Line by line, copy the material that follows without leaving anything out.

The records:
***

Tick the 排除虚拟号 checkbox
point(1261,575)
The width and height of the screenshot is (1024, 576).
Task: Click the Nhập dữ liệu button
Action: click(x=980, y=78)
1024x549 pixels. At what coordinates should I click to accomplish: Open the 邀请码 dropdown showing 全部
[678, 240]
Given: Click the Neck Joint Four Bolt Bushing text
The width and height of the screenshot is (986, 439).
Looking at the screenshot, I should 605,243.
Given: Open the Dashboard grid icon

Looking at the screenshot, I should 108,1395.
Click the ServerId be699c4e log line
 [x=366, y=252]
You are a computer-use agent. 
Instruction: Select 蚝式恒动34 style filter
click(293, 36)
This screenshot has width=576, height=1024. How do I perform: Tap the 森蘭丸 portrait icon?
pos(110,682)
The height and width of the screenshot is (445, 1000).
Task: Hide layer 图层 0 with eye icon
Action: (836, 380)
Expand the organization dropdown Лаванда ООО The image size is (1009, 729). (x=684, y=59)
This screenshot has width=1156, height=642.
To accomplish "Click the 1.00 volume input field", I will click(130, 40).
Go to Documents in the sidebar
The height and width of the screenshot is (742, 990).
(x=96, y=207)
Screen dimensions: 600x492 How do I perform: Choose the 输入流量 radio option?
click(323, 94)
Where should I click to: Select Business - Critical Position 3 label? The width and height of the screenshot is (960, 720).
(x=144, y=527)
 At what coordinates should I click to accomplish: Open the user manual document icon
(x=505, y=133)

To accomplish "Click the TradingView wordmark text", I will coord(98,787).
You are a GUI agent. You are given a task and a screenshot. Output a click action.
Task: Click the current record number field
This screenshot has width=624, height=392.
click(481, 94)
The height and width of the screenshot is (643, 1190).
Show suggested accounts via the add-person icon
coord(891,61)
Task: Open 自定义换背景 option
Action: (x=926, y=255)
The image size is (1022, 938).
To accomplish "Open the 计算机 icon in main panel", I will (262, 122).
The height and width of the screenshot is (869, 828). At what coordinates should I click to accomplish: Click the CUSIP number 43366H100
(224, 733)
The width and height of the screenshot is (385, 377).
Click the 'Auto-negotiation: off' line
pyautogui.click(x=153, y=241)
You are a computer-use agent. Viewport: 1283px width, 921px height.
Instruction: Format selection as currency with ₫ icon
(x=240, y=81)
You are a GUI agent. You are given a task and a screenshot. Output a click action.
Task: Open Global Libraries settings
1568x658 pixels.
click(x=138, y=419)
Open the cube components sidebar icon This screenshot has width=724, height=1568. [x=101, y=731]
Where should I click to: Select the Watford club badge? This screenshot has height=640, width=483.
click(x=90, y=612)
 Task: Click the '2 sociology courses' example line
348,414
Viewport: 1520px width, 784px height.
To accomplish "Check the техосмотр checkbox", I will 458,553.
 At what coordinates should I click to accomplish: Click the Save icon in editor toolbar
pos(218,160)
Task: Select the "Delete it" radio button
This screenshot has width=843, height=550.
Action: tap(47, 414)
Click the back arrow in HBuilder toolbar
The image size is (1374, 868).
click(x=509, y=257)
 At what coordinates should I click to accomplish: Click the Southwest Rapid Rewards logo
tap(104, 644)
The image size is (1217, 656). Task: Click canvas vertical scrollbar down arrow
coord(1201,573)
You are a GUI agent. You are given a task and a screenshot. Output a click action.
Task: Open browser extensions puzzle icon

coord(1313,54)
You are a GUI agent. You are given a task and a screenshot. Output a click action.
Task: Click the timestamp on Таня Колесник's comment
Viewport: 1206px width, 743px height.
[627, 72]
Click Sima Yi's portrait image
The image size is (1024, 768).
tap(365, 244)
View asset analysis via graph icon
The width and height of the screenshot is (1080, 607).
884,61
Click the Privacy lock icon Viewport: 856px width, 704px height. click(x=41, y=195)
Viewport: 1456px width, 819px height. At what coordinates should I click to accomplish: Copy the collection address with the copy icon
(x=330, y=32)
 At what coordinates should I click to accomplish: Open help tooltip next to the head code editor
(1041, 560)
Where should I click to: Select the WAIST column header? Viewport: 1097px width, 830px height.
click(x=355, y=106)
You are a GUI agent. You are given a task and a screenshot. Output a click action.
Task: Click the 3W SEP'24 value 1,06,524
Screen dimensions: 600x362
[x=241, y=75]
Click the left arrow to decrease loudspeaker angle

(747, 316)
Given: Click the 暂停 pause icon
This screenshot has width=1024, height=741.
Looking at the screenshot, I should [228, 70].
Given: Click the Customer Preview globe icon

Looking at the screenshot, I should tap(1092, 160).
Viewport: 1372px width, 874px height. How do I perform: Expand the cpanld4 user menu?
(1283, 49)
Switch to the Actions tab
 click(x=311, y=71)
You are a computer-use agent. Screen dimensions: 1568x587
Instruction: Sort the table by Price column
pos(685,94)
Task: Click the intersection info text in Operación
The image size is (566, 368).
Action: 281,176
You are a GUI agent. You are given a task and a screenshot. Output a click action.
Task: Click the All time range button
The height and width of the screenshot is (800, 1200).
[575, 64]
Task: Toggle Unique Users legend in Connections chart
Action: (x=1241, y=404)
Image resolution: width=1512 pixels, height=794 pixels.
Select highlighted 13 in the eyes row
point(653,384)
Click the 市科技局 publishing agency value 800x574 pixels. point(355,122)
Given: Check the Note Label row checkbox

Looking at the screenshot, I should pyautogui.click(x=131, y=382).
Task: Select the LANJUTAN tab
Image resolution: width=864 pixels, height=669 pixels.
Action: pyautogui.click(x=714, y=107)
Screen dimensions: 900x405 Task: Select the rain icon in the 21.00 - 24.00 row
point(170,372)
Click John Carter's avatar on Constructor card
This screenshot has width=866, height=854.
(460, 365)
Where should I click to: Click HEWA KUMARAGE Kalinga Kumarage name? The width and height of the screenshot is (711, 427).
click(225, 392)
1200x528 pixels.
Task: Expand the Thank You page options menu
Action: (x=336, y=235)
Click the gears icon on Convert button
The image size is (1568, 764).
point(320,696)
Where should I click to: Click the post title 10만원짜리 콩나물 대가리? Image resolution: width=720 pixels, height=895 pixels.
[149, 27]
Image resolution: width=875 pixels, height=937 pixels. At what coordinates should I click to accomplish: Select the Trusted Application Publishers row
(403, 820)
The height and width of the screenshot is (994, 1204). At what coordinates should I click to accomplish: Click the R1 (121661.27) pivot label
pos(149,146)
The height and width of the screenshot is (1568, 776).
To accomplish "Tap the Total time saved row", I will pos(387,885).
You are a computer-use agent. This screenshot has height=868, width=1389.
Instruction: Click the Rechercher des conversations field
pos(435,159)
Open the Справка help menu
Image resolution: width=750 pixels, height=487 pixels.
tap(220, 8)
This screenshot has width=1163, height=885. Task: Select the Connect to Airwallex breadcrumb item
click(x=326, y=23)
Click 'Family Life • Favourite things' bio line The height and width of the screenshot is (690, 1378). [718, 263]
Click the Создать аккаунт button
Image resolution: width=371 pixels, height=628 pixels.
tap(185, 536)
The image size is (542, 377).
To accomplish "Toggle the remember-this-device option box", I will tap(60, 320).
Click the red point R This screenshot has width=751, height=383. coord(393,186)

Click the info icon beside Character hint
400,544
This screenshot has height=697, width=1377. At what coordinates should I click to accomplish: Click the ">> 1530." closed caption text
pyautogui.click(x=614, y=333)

***

Written answer:
Tick the 排除虚拟号 checkbox
point(1261,575)
The width and height of the screenshot is (1024, 576).
Task: Click the Nhập dữ liệu button
Action: click(x=980, y=78)
1024x549 pixels. At what coordinates should I click to accomplish: Open the 邀请码 dropdown showing 全部
[678, 240]
Given: Click the Neck Joint Four Bolt Bushing text
The width and height of the screenshot is (986, 439).
Looking at the screenshot, I should 605,243.
Given: Open the Dashboard grid icon

Looking at the screenshot, I should 108,1395.
Click the ServerId be699c4e log line
 [x=366, y=252]
You are a computer-use agent. 
Instruction: Select 蚝式恒动34 style filter
click(293, 36)
This screenshot has width=576, height=1024. How do I perform: Tap the 森蘭丸 portrait icon?
pos(110,682)
The height and width of the screenshot is (445, 1000).
Task: Hide layer 图层 0 with eye icon
Action: (836, 380)
Expand the organization dropdown Лаванда ООО The image size is (1009, 729). (x=684, y=59)
This screenshot has width=1156, height=642.
To accomplish "Click the 1.00 volume input field", I will click(130, 40).
Go to Documents in the sidebar
The height and width of the screenshot is (742, 990).
(x=96, y=207)
Screen dimensions: 600x492 How do I perform: Choose the 输入流量 radio option?
click(323, 94)
Where should I click to: Select Business - Critical Position 3 label? The width and height of the screenshot is (960, 720).
(x=144, y=527)
 At what coordinates should I click to accomplish: Open the user manual document icon
(x=505, y=133)

To accomplish "Click the TradingView wordmark text", I will coord(98,787).
You are a GUI agent. You are given a task and a screenshot. Output a click action.
Task: Click the current record number field
This screenshot has width=624, height=392.
click(481, 94)
The height and width of the screenshot is (643, 1190).
Show suggested accounts via the add-person icon
coord(891,61)
Task: Open 自定义换背景 option
Action: (x=926, y=255)
The image size is (1022, 938).
To accomplish "Open the 计算机 icon in main panel", I will (262, 122).
The height and width of the screenshot is (869, 828). At what coordinates should I click to accomplish: Click the CUSIP number 43366H100
(224, 733)
The width and height of the screenshot is (385, 377).
Click the 'Auto-negotiation: off' line
pyautogui.click(x=153, y=241)
You are a computer-use agent. Viewport: 1283px width, 921px height.
Instruction: Format selection as currency with ₫ icon
(x=240, y=81)
You are a GUI agent. You are given a task and a screenshot. Output a click action.
Task: Open Global Libraries settings
1568x658 pixels.
click(x=138, y=419)
Open the cube components sidebar icon This screenshot has width=724, height=1568. [x=101, y=731]
Where should I click to: Select the Watford club badge? This screenshot has height=640, width=483.
click(x=90, y=612)
 Task: Click the '2 sociology courses' example line
348,414
Viewport: 1520px width, 784px height.
To accomplish "Check the техосмотр checkbox", I will 458,553.
 At what coordinates should I click to accomplish: Click the Save icon in editor toolbar
pos(218,160)
Task: Select the "Delete it" radio button
This screenshot has width=843, height=550.
Action: tap(47, 414)
Click the back arrow in HBuilder toolbar
The image size is (1374, 868).
click(x=509, y=257)
 At what coordinates should I click to accomplish: Click the Southwest Rapid Rewards logo
tap(104, 644)
The image size is (1217, 656). Task: Click canvas vertical scrollbar down arrow
coord(1201,573)
You are a GUI agent. You are given a task and a screenshot. Output a click action.
Task: Open browser extensions puzzle icon

coord(1313,54)
You are a GUI agent. You are given a task and a screenshot. Output a click action.
Task: Click the timestamp on Таня Колесник's comment
Viewport: 1206px width, 743px height.
[627, 72]
Click Sima Yi's portrait image
The image size is (1024, 768).
tap(365, 244)
View asset analysis via graph icon
The width and height of the screenshot is (1080, 607).
884,61
Click the Privacy lock icon Viewport: 856px width, 704px height. click(x=41, y=195)
Viewport: 1456px width, 819px height. At what coordinates should I click to accomplish: Copy the collection address with the copy icon
(x=330, y=32)
 At what coordinates should I click to accomplish: Open help tooltip next to the head code editor
(1041, 560)
Where should I click to: Select the WAIST column header? Viewport: 1097px width, 830px height.
click(x=355, y=106)
You are a GUI agent. You are given a task and a screenshot. Output a click action.
Task: Click the 3W SEP'24 value 1,06,524
Screen dimensions: 600x362
[x=241, y=75]
Click the left arrow to decrease loudspeaker angle

(747, 316)
Given: Click the 暂停 pause icon
This screenshot has width=1024, height=741.
Looking at the screenshot, I should [228, 70].
Given: Click the Customer Preview globe icon

Looking at the screenshot, I should tap(1092, 160).
Viewport: 1372px width, 874px height. How do I perform: Expand the cpanld4 user menu?
(1283, 49)
Switch to the Actions tab
 click(x=311, y=71)
You are a computer-use agent. Screen dimensions: 1568x587
Instruction: Sort the table by Price column
pos(685,94)
Task: Click the intersection info text in Operación
The image size is (566, 368).
Action: 281,176
You are a GUI agent. You are given a task and a screenshot. Output a click action.
Task: Click the All time range button
The height and width of the screenshot is (800, 1200).
[575, 64]
Task: Toggle Unique Users legend in Connections chart
Action: (x=1241, y=404)
Image resolution: width=1512 pixels, height=794 pixels.
Select highlighted 13 in the eyes row
point(653,384)
Click the 市科技局 publishing agency value 800x574 pixels. point(355,122)
Given: Check the Note Label row checkbox

Looking at the screenshot, I should pyautogui.click(x=131, y=382).
Task: Select the LANJUTAN tab
Image resolution: width=864 pixels, height=669 pixels.
Action: pyautogui.click(x=714, y=107)
Screen dimensions: 900x405 Task: Select the rain icon in the 21.00 - 24.00 row
point(170,372)
Click John Carter's avatar on Constructor card
This screenshot has width=866, height=854.
(460, 365)
Where should I click to: Click HEWA KUMARAGE Kalinga Kumarage name? The width and height of the screenshot is (711, 427).
click(225, 392)
1200x528 pixels.
Task: Expand the Thank You page options menu
Action: (x=336, y=235)
Click the gears icon on Convert button
The image size is (1568, 764).
point(320,696)
Where should I click to: Click the post title 10만원짜리 콩나물 대가리? Image resolution: width=720 pixels, height=895 pixels.
[149, 27]
Image resolution: width=875 pixels, height=937 pixels. At what coordinates should I click to accomplish: Select the Trusted Application Publishers row
(403, 820)
The height and width of the screenshot is (994, 1204). At what coordinates should I click to accomplish: Click the R1 (121661.27) pivot label
pos(149,146)
The height and width of the screenshot is (1568, 776).
To accomplish "Tap the Total time saved row", I will pos(387,885).
You are a computer-use agent. This screenshot has height=868, width=1389.
Instruction: Click the Rechercher des conversations field
pos(435,159)
Open the Справка help menu
Image resolution: width=750 pixels, height=487 pixels.
tap(220, 8)
This screenshot has width=1163, height=885. Task: Select the Connect to Airwallex breadcrumb item
click(x=326, y=23)
Click 'Family Life • Favourite things' bio line The height and width of the screenshot is (690, 1378). [718, 263]
Click the Создать аккаунт button
Image resolution: width=371 pixels, height=628 pixels.
tap(185, 536)
The image size is (542, 377).
To accomplish "Toggle the remember-this-device option box", I will tap(60, 320).
Click the red point R This screenshot has width=751, height=383. coord(393,186)

Click the info icon beside Character hint
400,544
This screenshot has height=697, width=1377. At what coordinates should I click to accomplish: Click the ">> 1530." closed caption text
pyautogui.click(x=614, y=333)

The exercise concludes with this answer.